An email to a concerned husband   Leave a comment

I’m posting this email I sent to the husband of a friend of mine to help him come to terms with what mental illness actually is.  I’m hoping it may help others.

(Names have been shortened to single letters to protect privacy)

Hi X,

First, I want to wish you, Y, and X Jr.  a Merry Christmas.  Hopefully, we can get together at some point soon to hang out!

Second, based on where Y is in treatment of her depression, bipolar disorder, and other co-morbidities, I wanted to provide you with some information about my own history with mental illness in the hopes it will help you and your family.

I was first diagnosed with mental illness, Major Depressive Disorder, one year after D was born.  My mental/physical state postpartum exacerbated the condition that I’d had since I was a pre-teen and, aside from some “minor acting out” and peeling the skin from the bottoms of my feet, kept hidden since that time. 

I was 21 at the time of my initial diagnosis and was prescribed medication and psychotherapy.  My medication dosage was changed a few times until I could function despite my depression, but my psychotherapy wasn’t appropriate.  I felt dead inside, but functioned as best I could for the sake of my son.  At the time, I was a single mother and D was the only thing that kept me going.

I stopped psychotherapy and, soon after, stopped medication.  I continued to force myself to function (I call it “survival mode”) for the sake of my child, but my relationships with everyone else were a disaster.  I continued to pick the skin on the bottom of my feet, sometimes until it bled, but since I swam or worked in Aquatics since I was 15 through the time I was 24, it was easily explained as being due to pool chemicals.  After that, when I got “corporate jobs” I wore shoes.  Later, I switched up and started only picking things that didn’t show – currently, the insides of both my ears are raw, scaly, and bleed on a regular basis.

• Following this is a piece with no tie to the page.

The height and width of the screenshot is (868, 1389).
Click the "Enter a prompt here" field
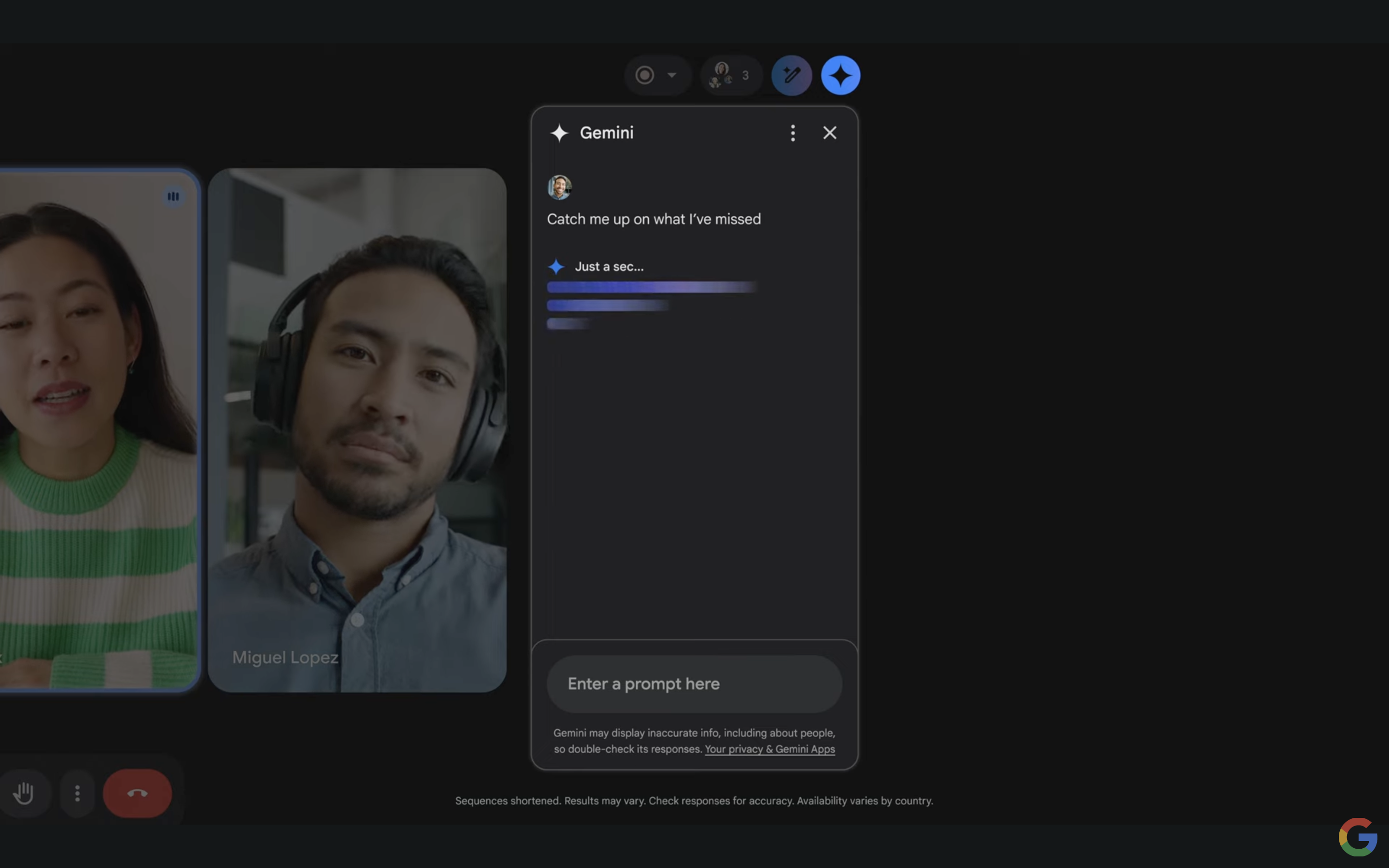click(x=694, y=684)
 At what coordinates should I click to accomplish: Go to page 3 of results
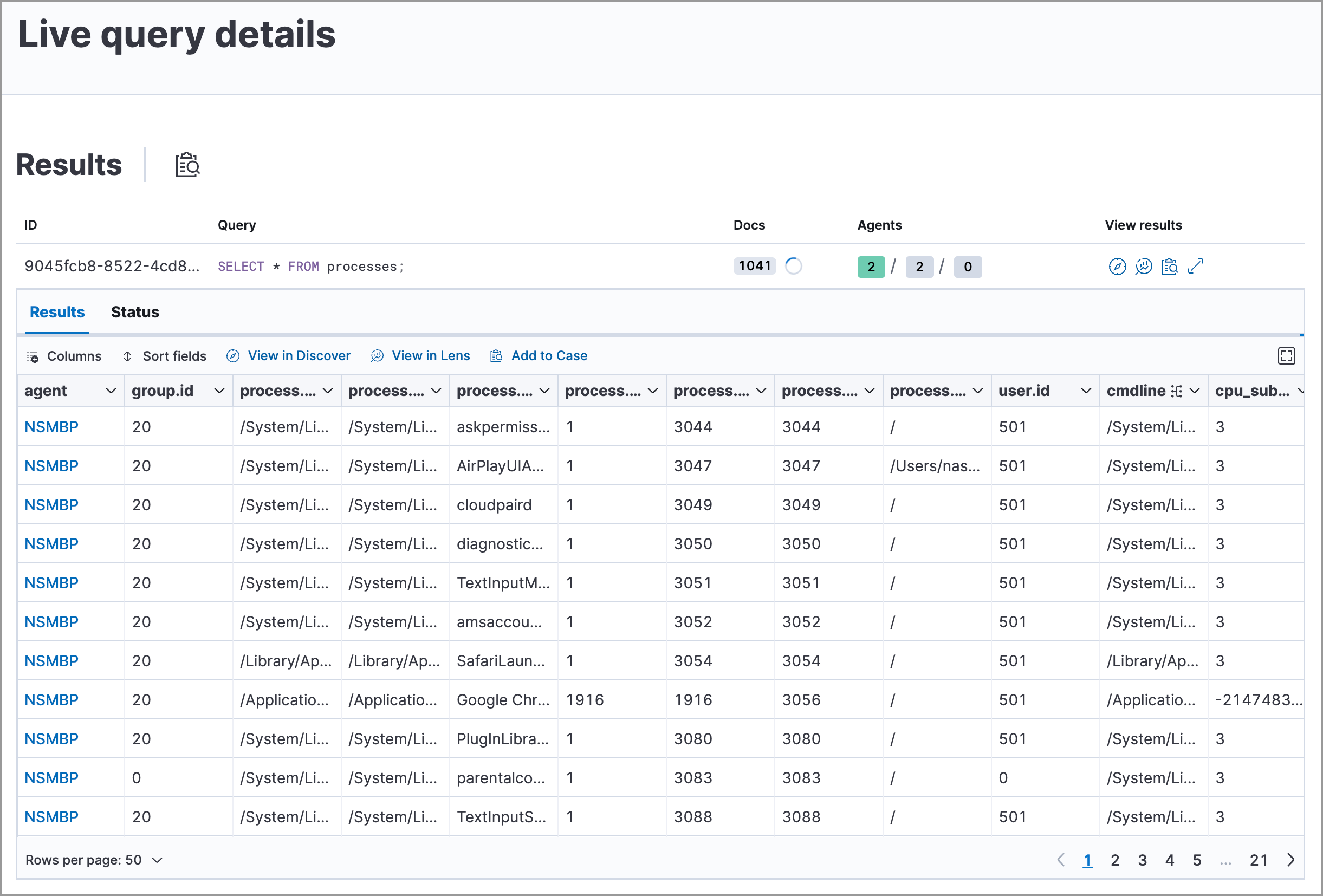[x=1142, y=860]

I went back to psychotherapy and onto medication when I was 24, and again when I was 26, but both times I stopped meds and stopped therapy after only a short time.  I had constant mood swings and irritability outside of my job, with which I identified.  I never took it out on D, but M saw all of my behaviors: mood swings, ups and downs, social anxiety, needs to binge eat and drink. 

It wasn’t until one of my clinical trials closed in 2009 and then we were outsourced that my mental illness reached its tipping point.  I cried every night, ranting and railing at everything.  I finally took myself to therapy and then, two appointments into it, broke down and asked for a psychiatrist reference.

I’ve now been on medication and in psychotherapy for two years and I still have periods of time when the depression controls me.  My mood changes, I become sad for no apparent reason, and I react at the drop of a hat.  I’ve come to think of my depression like diabetes or cancer.  It is a condition that will always be there, no matter the treatment; I can keep it at bay, under control, with treatment but it will never go away.  I will probably be on medication for the rest of my life and, if that is what it takes to feel even remotely “normal”, then so be it.

Mental illness does not have a cure.  There is no fix, quick or otherwise.  There are coping mechanisms, and treatments, and ways to live a productive life but there is no way to leave it behind.  The only thing that works when the pain is so bad that you NEED to pull yourself apart physically and mentally is to have loving support.  Having M, having someone to hold me when I want to fall off the Earth and never come back, and having D, the child for whom I would do absolutely ANYTHING, are the only things that have kept me even remotely functional.

A word about “survival mode” too, since I’m blathering on: D never noticed that I had an issue; he was too young.  Survival mode only works when the only thought is to keep yourself and your offspring alive.  I put a ton of rules and hard limits in my head that only work in survival mode; they don’t work in the real world.  My default is to put everyone at arm’s length and not connect, to rule people out, to not let them get close and to gather myself into a ball in my own screwed up brain.  Being Mommy was the only thing that pulled me out of my own twisted mind…until M came and loved me unconditionally.

I’m attaching a link here about trichotillomania – a long word for a relatively simple symptom of depression and/or anxiety.  You might want to have a look since Y is finally admitting she has an issue.  It can be treated and stopped, with the right program and is no more a sign of craziness than anything else we mentally ill people do.

I am choosing to tell you these things because I think there’s a stigma attached to mental illness that has been perpetuated for far too long.  We don’t CHOOSE to be this way; there’s something in our chemical make-up that makes it inevitable.  Mental illness, as I said, is like diabetes, or cancer, or chronic pain, and the fact that it is “all in our head” doesn’t make it any less real, or less painful, or more able to suck it up.  I know you love Y and I know you want the best for her, so I hope this helps in some small way.